President Joe Biden on Thursday thanked U.S. Air Force Academy graduates for choosing “service over self” but said they now have the “great privilege” of leading in a world that will only get more confusing in the years to come.
“Graduates, you made a noble choice to lead a life of service,” Biden told more than 900 cadets in remarks on the sun-splashed field at Falcon Stadium in Colorado. “Now you also shoulder a great privilege and a mighty responsibility. Leadership, yeah leadership.”
“In the years ahead, your airmen and guardians are going to look to you for guidance and inspiration because the world is going to get more confusing," he added. “They'll put their trust in you. You, in turn, must strive to always be worthy of their confidence.”
Biden said they will need the qualities of resilience, creativity, endurance and commitment that they learned during their four years of training at the academy — learning that was interrupted by the COVID-19 pandemic — to deal with a range of global challenges. He said that ranged from Russia's aggression in Ukraine and America's rivalry with China “to a whole hell of a lot in between.”
He also cited the threat of climate change and the growing use of artificial intelligence.
“Never forget the sacred oath you swear, and the mission you serve is something far, far greater than any person or president," Biden said. "It's our Constitution, it's our country and it's our enduring American values.”

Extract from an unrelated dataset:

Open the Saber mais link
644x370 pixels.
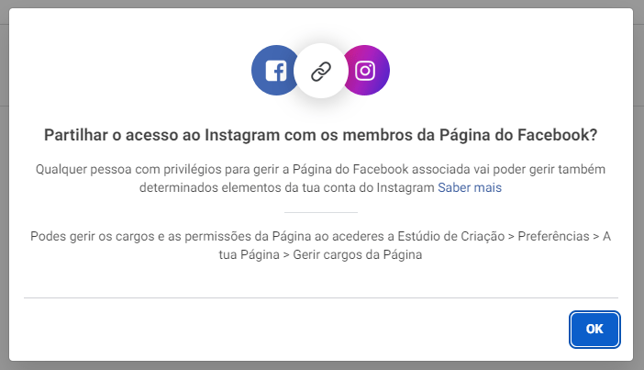tap(469, 188)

More than 900 academy graduates will become second lieutenants in either the Air Force or Space Force. Biden said it was the most diverse in the academy's history and he called on the graduates to “root out the scourge of sexual assault and harassment in the military.”
The ceremony was to be capped by an aerial salute to the graduates by the world-renowned U.S. Air Force Air Demonstration Squadron, the Thunderbirds, flying over Falcon Stadium. Biden met with some of the pilots on Wednesday after he arrived at Peterson Space Force Base.